Since the Conservatives came into to power in 2006, Canada has fallen to 23rd in the United Nations’ world ranking of gender inequality. A Status of Women Canada internal report, which was received by the CBC in an Access to Information request last month, also showed that gender equality in Canada has fallen behind other developed countries.

But Harper has done nothing to address women’s issues in Canada.

He has ignored the national and international outcry over the 1,181 missing and murdered aboriginal women by dismissing it as “crime,” not a “sociological phenomenon” and that “Um it, it isn’t really high on our radar, to be honest.”

He has ignored the 50,000 plus signatures of the Up For Debate petition, demanding a televised national women’s issues debate, by declining to participate. NDP leader Tom Mulcair withdrew, citing Harper’s absence, and the debate was cancelled.

He even declined to participate in a one-on-one interview for the Up For Debate panel that was screened in September with interviews from the four other party leaders.

“Here we were on the verge of having a debate on women’s issues for the first time since 1984 and the woman party leader who wants to do it is me, and because two men decide they don’t want to participate, it doesn’t happen,” Green party leader Elizabeth May said in her Up For Debate interview with journalist Francine Pelletier.

He has ignored the UN Human Rights Committee’s recommendation of implementing gender pay equity legislation, despite the fact that Canada’s gender pay gap is double the global average. Canadian men are paid 20 per cent more than women in equal positions and there are few opportunities for women to advance in their field, despite 75 per cent of working age women have a post-secondary degree, compared to 65 per cent of men, according to a Status of Women Canada internal report.

A gender pay gap exhibit prior to the Vote For Childcare panel demonstrated these low wages by comparing cable television service technicians, where 96 per cent of technicians are male, and early childhood educators (ECE), where 97 per cent of ECEs are female.

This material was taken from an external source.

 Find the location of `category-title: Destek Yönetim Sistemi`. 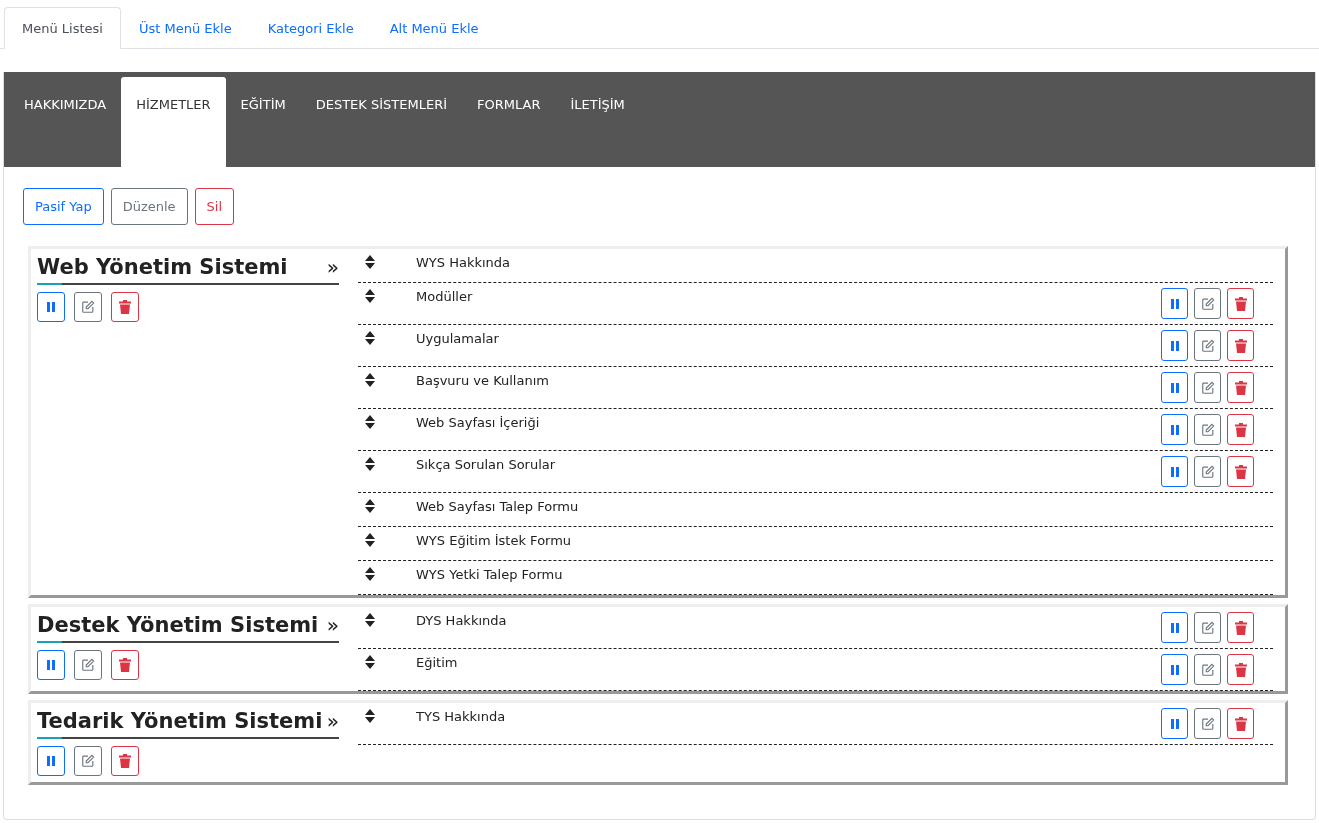

category-title: Destek Yönetim Sistemi is located at coordinates (178, 625).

Although only 65 per cent of technicians had a post-secondary education, compared to 70 per cent of ECEs, the technicians earned almost $26,000 more annually.

He has ignored the need for a national strategy to curb rates of violence against women, where every six days a Canadian woman is killed by her partner, according to a Status of Women Canada internal report.

He has ignored the right to religious freedom with his tirade against the niqab during citizenship ceremonies, despite the fact that a female officer prior to the ceremony confirms the identity of these brave women.

He has ignored women’s rights for nine years too long.

So let’s stop this stagnation of the economy and women’s rights.